Stored data entries
# # # # #

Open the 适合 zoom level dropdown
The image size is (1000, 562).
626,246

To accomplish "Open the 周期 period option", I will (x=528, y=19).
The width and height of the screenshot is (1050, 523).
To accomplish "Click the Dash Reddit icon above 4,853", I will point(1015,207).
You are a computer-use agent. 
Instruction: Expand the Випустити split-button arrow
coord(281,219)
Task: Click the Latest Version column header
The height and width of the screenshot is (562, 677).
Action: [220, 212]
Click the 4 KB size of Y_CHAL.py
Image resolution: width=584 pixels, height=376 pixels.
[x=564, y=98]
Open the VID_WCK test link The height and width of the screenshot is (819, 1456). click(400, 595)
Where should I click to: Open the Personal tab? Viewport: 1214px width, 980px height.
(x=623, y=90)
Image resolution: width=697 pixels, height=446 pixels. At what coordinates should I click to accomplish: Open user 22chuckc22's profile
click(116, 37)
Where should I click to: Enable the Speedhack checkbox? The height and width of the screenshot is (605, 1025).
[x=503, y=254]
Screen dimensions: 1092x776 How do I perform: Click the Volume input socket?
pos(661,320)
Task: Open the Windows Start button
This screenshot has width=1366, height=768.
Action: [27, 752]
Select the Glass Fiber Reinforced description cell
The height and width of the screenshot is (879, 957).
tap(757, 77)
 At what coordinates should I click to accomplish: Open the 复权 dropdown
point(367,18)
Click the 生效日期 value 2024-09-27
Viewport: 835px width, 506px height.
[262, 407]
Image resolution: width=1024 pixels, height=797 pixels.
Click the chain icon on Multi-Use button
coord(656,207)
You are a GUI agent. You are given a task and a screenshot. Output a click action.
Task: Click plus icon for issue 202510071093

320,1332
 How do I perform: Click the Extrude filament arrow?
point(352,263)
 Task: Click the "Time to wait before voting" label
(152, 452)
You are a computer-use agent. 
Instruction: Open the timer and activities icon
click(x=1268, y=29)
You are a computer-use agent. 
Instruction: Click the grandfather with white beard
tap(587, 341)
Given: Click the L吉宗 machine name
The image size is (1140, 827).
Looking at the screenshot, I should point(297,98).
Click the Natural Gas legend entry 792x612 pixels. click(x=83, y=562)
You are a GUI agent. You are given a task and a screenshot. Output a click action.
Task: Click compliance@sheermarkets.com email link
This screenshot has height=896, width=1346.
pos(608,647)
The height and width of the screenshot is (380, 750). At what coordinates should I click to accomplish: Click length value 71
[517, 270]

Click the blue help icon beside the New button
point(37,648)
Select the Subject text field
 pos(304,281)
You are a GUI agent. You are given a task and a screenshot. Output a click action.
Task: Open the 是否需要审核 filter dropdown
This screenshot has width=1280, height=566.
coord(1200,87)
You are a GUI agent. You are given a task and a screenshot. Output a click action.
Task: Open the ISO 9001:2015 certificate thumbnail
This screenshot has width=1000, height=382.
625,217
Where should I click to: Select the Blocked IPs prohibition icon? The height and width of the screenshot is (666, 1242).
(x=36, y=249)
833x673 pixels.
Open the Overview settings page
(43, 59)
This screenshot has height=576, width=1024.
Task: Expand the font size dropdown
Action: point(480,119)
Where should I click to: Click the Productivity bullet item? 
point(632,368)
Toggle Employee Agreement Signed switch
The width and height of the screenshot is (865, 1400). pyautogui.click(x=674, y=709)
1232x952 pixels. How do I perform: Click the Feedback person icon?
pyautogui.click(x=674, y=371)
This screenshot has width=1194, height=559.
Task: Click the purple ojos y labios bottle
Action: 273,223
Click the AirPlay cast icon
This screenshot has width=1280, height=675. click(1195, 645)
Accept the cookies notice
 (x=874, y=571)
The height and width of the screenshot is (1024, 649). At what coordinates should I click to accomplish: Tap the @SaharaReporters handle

# # # # #

[WORK TO BE COMPLETED]
Reproduce exactly the lines that run from the start of the records to the line with "Click the 4 KB size of Y_CHAL.py", both included.

[TASK OUTPUT]
Open the 适合 zoom level dropdown
The image size is (1000, 562).
626,246

To accomplish "Open the 周期 period option", I will (x=528, y=19).
The width and height of the screenshot is (1050, 523).
To accomplish "Click the Dash Reddit icon above 4,853", I will point(1015,207).
You are a computer-use agent. 
Instruction: Expand the Випустити split-button arrow
coord(281,219)
Task: Click the Latest Version column header
The height and width of the screenshot is (562, 677).
Action: [220, 212]
Click the 4 KB size of Y_CHAL.py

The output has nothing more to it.